▸ Activity
In the entries below, every line with the string "computer" is to be reported.
========================
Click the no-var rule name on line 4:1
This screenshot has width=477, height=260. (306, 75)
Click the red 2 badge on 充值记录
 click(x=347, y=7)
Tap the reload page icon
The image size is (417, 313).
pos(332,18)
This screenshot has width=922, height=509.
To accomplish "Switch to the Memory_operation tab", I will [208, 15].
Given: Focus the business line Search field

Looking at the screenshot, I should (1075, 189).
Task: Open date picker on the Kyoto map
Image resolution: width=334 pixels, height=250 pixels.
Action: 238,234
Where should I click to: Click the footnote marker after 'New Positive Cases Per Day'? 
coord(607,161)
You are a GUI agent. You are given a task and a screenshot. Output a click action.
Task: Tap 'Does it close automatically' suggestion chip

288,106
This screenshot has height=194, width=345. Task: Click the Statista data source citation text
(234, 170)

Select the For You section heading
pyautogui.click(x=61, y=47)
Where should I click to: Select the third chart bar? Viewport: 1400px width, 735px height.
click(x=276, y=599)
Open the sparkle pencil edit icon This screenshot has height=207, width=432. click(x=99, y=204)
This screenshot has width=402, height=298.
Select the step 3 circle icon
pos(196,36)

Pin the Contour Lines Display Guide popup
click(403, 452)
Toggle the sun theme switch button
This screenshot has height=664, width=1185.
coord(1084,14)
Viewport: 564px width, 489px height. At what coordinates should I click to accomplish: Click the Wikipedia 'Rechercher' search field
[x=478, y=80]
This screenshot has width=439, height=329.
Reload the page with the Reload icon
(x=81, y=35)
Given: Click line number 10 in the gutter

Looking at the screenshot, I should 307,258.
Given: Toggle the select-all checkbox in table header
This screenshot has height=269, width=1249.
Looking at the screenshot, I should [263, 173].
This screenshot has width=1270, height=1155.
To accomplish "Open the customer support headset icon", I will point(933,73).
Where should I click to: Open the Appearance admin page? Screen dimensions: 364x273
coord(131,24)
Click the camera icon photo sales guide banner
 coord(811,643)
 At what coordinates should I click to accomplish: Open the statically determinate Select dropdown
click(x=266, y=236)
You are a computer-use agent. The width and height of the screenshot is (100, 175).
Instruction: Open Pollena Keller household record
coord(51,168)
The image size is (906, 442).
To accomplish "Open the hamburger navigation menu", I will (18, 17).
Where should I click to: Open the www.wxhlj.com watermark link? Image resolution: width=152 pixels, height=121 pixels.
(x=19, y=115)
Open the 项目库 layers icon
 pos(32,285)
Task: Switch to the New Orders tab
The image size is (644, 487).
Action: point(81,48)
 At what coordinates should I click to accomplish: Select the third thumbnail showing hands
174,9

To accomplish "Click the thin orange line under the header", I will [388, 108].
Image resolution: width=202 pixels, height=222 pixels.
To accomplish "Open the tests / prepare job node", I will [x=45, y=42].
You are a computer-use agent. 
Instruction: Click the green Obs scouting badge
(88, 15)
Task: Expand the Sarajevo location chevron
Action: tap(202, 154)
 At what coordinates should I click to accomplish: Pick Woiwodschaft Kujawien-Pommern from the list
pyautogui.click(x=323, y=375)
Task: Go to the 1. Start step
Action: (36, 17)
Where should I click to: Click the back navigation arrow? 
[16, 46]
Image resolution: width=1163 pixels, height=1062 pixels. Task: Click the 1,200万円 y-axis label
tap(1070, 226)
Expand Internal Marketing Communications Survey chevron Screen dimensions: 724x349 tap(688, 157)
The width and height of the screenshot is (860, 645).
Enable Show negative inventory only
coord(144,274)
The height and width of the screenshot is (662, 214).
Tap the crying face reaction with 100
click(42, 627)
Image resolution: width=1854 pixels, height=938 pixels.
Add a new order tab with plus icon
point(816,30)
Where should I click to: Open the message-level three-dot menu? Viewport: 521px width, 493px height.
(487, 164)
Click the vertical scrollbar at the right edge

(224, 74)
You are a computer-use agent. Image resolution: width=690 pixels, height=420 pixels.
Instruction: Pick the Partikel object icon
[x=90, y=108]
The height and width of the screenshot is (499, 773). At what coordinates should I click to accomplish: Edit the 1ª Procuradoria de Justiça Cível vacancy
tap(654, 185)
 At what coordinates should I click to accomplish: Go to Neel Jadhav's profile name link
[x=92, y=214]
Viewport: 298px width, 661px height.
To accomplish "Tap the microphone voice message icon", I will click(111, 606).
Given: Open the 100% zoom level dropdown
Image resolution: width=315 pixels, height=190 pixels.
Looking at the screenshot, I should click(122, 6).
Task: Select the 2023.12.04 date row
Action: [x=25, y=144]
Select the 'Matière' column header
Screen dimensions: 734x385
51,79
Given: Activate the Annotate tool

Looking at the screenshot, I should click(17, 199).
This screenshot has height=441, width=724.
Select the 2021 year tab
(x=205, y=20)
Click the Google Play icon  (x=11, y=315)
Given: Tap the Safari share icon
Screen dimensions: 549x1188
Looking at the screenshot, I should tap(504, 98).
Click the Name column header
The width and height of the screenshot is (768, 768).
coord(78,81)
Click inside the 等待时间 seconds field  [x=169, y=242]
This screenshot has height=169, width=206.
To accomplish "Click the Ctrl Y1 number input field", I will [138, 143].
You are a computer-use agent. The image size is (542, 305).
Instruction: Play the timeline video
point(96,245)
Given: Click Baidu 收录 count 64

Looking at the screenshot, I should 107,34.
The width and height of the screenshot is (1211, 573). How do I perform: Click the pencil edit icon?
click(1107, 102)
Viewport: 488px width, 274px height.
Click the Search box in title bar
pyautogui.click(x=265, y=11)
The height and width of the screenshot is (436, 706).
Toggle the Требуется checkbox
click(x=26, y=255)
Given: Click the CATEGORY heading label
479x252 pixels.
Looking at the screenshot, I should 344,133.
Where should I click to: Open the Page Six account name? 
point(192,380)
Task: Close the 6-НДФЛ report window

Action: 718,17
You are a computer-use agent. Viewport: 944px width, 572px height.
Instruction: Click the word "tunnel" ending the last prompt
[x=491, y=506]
========================
▸ Output below
You are a computer-use agent. The width and height of the screenshot is (100, 175).
You are a computer-use agent. 
You are a computer-use agent. Image resolution: width=690 pixels, height=420 pixels.
You are a computer-use agent. The image size is (542, 305).
You are a computer-use agent. Viewport: 944px width, 572px height.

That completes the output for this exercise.